• PROBLEM: Rescale the listing from the line with "Where should I click to: Open" up to and including the line with "tap(198, 516)", giving those lines again in full but with each click coordinate in the answers multiplied by 2.45 and rounded to a whole number, halves rounded up. Leave the pictures out and reproduce nothing beyond those lines.

• PROVIDED INFORMATION:

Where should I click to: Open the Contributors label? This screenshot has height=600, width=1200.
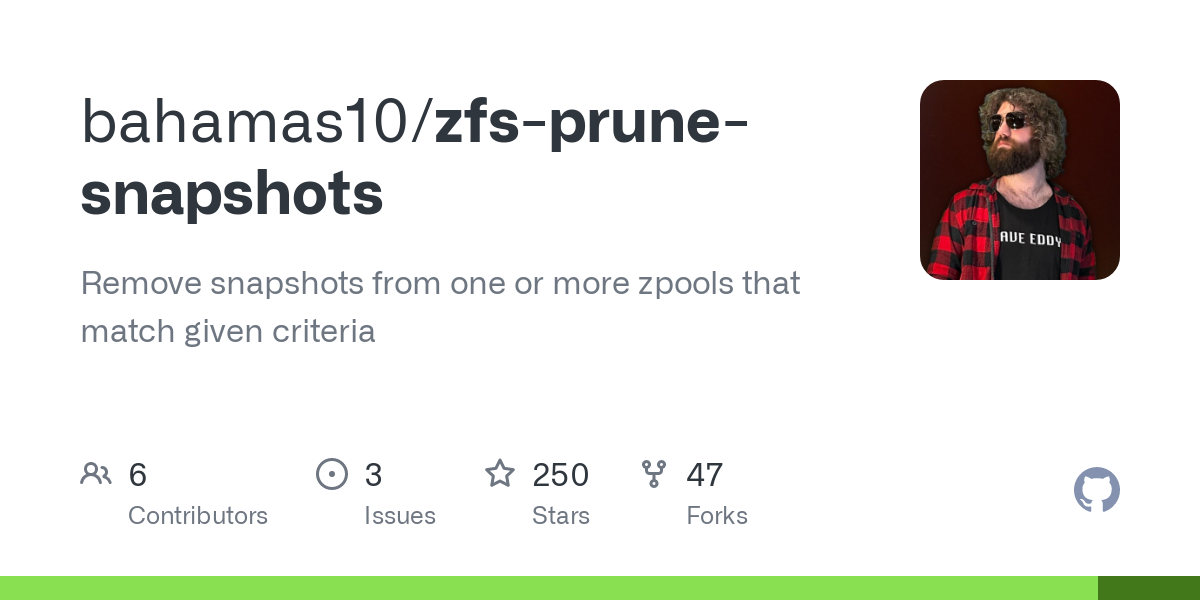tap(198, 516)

--

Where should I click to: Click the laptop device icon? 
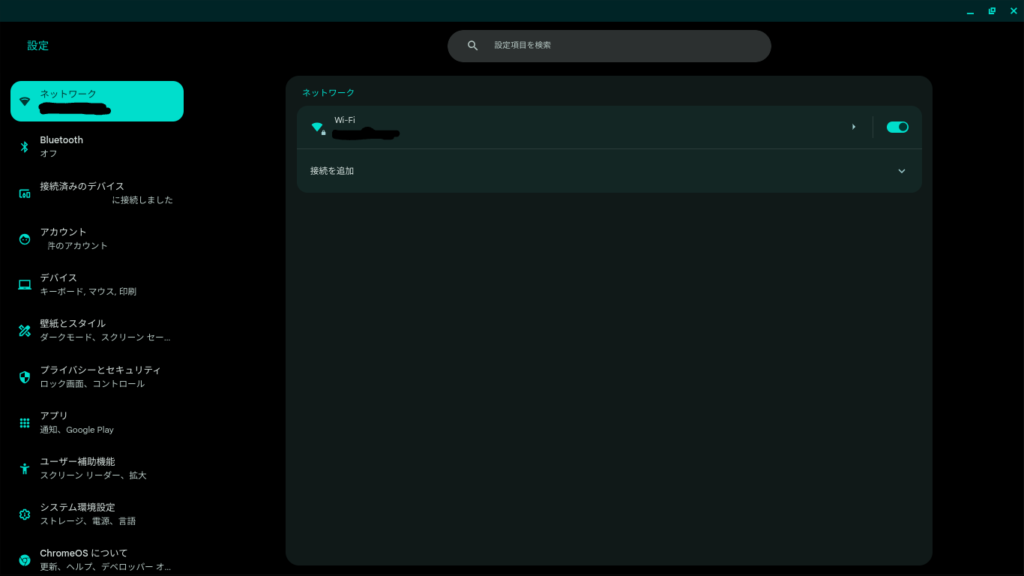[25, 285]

==

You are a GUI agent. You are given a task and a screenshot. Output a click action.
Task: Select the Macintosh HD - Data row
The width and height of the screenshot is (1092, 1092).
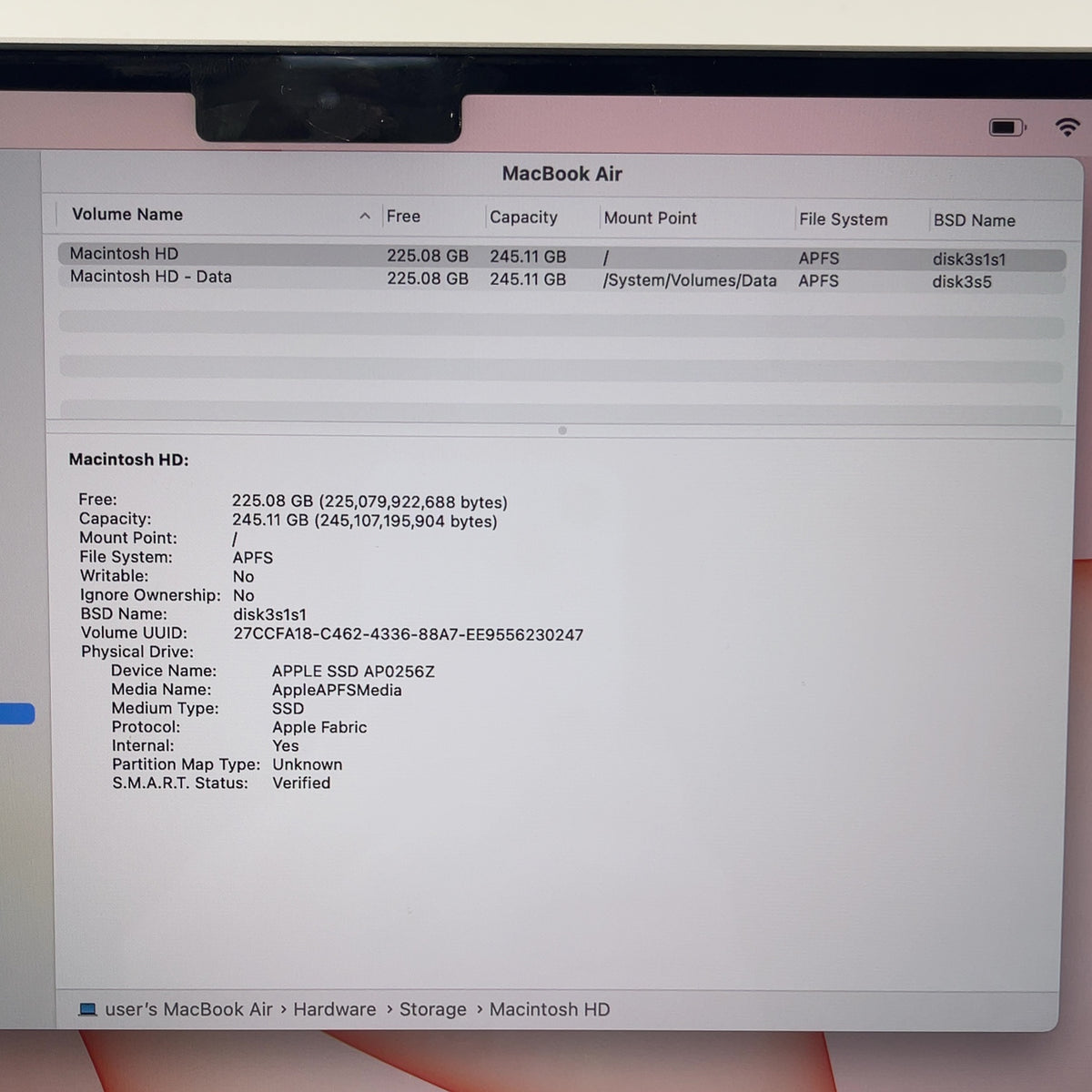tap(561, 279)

• ANSWER TO THE PROBLEM:
Where should I click to: Open the Contributors label? This screenshot has height=600, width=1200.
tap(485, 1264)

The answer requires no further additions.